James Howison has made a workflow diagram comparing metadata management for academic papers with the systems available for music files. I've made a different version of the academic part of this, because there are a lot of gaps that can already be filled in (and I don't need much incentive to play with OmniGraffle) - click for the PDF:
The main point is that you don't need metadata attached to the PDF when you have a fulltext index, a simple filing system and a bibliographic manager (and if you did, it's not too hard to write a script that will fetch the metadata from PubMed and put it into the PDF Info Dictionary).
Comments
All fields are optional, email address will not be shown; no HTML, URLs are automatically hyperlinked.


Metadata is always good for you to share with other people. I don't believe that everyone can follow your workflow. However I found that this workflow works for me. :-D
I like it ;) The key thing for me is that the current situation doesn't let others leverage the efforts you make ... I'm hoping for a metadata lookup service that can take the file and return the metadata ... ideally adding it to the file in a standard manner. Like CDDB for academic papers ... (without the ripping off the contributors bit!)

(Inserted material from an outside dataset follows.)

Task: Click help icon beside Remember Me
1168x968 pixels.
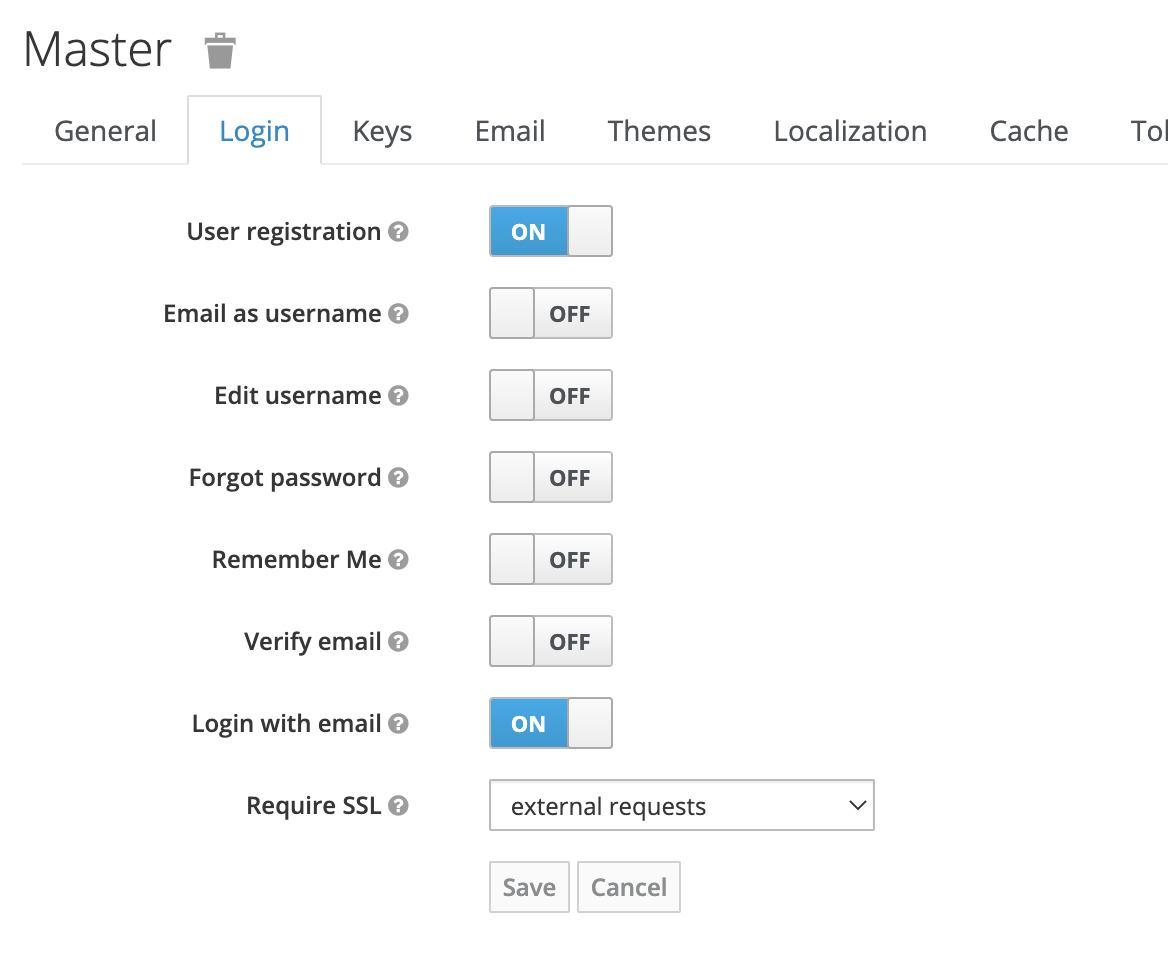Action: coord(398,560)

And I found that it really isn't as easy as one would think to add metadata to PDF files. I blogged my (admitted unskilled) efforts here: http://shangorilla.syr.edu/themp/
The long-term good approach of XMP is it seems currently impossible without the for-pay adobe libraries while the good hack of putting bibtex into the document info dictionary can be done in perl (although it is slow because it loads the whole pdf) but not, AFAIK, in C for free ... but I'd love to be proven wrong!
James, I was going to say that I used Win32::OLE to add to the Info Dictionary and that you can manage that metadata using PDF Explorer (on Windows), but I found that I already made that comment on your post in October :)
http://shangorilla.syr.edu/archives/themp/000206.html
PDF::API2 does seem like a better way to do it, anyway. However, I'm still not convinced that a centralised metadata database, keyed perhaps on the DOI number of a particular document, is necessary. Wouldn't it be easier to contact the publishers and ask them to add the metadata in bulk to all their PDFs?
Perhaps they could even use XMP, but then you'd have to find a program that could read and organise the data.